## Stored data
------------------------

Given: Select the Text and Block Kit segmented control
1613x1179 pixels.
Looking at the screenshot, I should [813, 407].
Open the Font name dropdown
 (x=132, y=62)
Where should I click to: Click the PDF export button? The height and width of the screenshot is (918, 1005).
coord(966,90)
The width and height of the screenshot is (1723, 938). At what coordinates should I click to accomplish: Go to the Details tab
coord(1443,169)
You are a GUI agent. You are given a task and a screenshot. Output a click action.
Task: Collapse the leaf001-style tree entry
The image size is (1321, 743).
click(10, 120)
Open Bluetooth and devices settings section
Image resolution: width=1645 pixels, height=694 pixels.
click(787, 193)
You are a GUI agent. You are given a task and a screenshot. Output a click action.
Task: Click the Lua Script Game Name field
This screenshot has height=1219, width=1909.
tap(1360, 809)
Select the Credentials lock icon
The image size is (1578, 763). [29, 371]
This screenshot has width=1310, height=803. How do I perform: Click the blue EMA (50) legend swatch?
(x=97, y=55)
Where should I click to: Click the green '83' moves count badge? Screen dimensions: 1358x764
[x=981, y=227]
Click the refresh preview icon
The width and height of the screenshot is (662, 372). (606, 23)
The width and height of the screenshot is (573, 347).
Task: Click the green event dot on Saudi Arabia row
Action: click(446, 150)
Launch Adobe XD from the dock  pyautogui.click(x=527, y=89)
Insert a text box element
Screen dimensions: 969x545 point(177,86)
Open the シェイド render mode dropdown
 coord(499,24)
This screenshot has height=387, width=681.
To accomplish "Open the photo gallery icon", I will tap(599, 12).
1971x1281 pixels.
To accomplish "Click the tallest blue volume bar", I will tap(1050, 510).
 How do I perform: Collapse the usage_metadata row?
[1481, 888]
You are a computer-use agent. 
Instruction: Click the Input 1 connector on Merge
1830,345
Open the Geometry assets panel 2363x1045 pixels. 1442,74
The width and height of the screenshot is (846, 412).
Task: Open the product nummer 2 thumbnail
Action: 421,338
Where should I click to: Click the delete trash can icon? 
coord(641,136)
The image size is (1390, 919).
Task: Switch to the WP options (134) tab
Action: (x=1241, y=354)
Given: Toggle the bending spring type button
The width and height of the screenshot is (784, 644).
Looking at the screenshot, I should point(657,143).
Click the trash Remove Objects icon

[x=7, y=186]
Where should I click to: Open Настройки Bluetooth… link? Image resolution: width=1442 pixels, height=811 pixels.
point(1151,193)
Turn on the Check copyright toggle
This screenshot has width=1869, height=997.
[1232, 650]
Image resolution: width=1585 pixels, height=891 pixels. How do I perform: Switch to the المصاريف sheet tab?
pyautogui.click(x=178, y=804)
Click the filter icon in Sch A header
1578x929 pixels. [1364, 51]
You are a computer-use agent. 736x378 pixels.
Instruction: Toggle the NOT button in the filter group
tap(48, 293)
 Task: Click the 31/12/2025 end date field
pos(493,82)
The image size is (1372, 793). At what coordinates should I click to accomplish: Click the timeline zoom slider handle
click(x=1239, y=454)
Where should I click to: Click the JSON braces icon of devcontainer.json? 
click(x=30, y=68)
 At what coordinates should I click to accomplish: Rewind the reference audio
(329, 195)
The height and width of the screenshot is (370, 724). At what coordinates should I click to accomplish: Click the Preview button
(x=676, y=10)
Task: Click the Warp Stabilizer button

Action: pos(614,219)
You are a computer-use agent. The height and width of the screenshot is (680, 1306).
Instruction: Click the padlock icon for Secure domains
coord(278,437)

------------------------

## Exercise prompt
Mind each word and retype the entire listing above.

## Exercise response
Given: Select the Text and Block Kit segmented control
1613x1179 pixels.
Looking at the screenshot, I should [813, 407].
Open the Font name dropdown
 (x=132, y=62)
Where should I click to: Click the PDF export button? The height and width of the screenshot is (918, 1005).
coord(966,90)
The width and height of the screenshot is (1723, 938). At what coordinates should I click to accomplish: Go to the Details tab
coord(1443,169)
You are a GUI agent. You are given a task and a screenshot. Output a click action.
Task: Collapse the leaf001-style tree entry
The image size is (1321, 743).
click(10, 120)
Open Bluetooth and devices settings section
Image resolution: width=1645 pixels, height=694 pixels.
click(787, 193)
You are a GUI agent. You are given a task and a screenshot. Output a click action.
Task: Click the Lua Script Game Name field
This screenshot has height=1219, width=1909.
tap(1360, 809)
Select the Credentials lock icon
The image size is (1578, 763). [29, 371]
This screenshot has width=1310, height=803. How do I perform: Click the blue EMA (50) legend swatch?
(x=97, y=55)
Where should I click to: Click the green '83' moves count badge? Screen dimensions: 1358x764
[x=981, y=227]
Click the refresh preview icon
The width and height of the screenshot is (662, 372). (606, 23)
The width and height of the screenshot is (573, 347).
Task: Click the green event dot on Saudi Arabia row
Action: click(446, 150)
Launch Adobe XD from the dock  pyautogui.click(x=527, y=89)
Insert a text box element
Screen dimensions: 969x545 point(177,86)
Open the シェイド render mode dropdown
 coord(499,24)
This screenshot has height=387, width=681.
To accomplish "Open the photo gallery icon", I will tap(599, 12).
1971x1281 pixels.
To accomplish "Click the tallest blue volume bar", I will tap(1050, 510).
 How do I perform: Collapse the usage_metadata row?
[1481, 888]
You are a computer-use agent. 
Instruction: Click the Input 1 connector on Merge
1830,345
Open the Geometry assets panel 2363x1045 pixels. 1442,74
The width and height of the screenshot is (846, 412).
Task: Open the product nummer 2 thumbnail
Action: 421,338
Where should I click to: Click the delete trash can icon? 
coord(641,136)
The image size is (1390, 919).
Task: Switch to the WP options (134) tab
Action: (x=1241, y=354)
Given: Toggle the bending spring type button
The width and height of the screenshot is (784, 644).
Looking at the screenshot, I should point(657,143).
Click the trash Remove Objects icon

[x=7, y=186]
Where should I click to: Open Настройки Bluetooth… link? Image resolution: width=1442 pixels, height=811 pixels.
point(1151,193)
Turn on the Check copyright toggle
This screenshot has width=1869, height=997.
[1232, 650]
Image resolution: width=1585 pixels, height=891 pixels. How do I perform: Switch to the المصاريف sheet tab?
pyautogui.click(x=178, y=804)
Click the filter icon in Sch A header
1578x929 pixels. [1364, 51]
You are a computer-use agent. 736x378 pixels.
Instruction: Toggle the NOT button in the filter group
tap(48, 293)
 Task: Click the 31/12/2025 end date field
pos(493,82)
The image size is (1372, 793). At what coordinates should I click to accomplish: Click the timeline zoom slider handle
click(x=1239, y=454)
Where should I click to: Click the JSON braces icon of devcontainer.json? 
click(x=30, y=68)
 At what coordinates should I click to accomplish: Rewind the reference audio
(329, 195)
The height and width of the screenshot is (370, 724). At what coordinates should I click to accomplish: Click the Preview button
(x=676, y=10)
Task: Click the Warp Stabilizer button

Action: pos(614,219)
You are a computer-use agent. The height and width of the screenshot is (680, 1306).
Instruction: Click the padlock icon for Secure domains
coord(278,437)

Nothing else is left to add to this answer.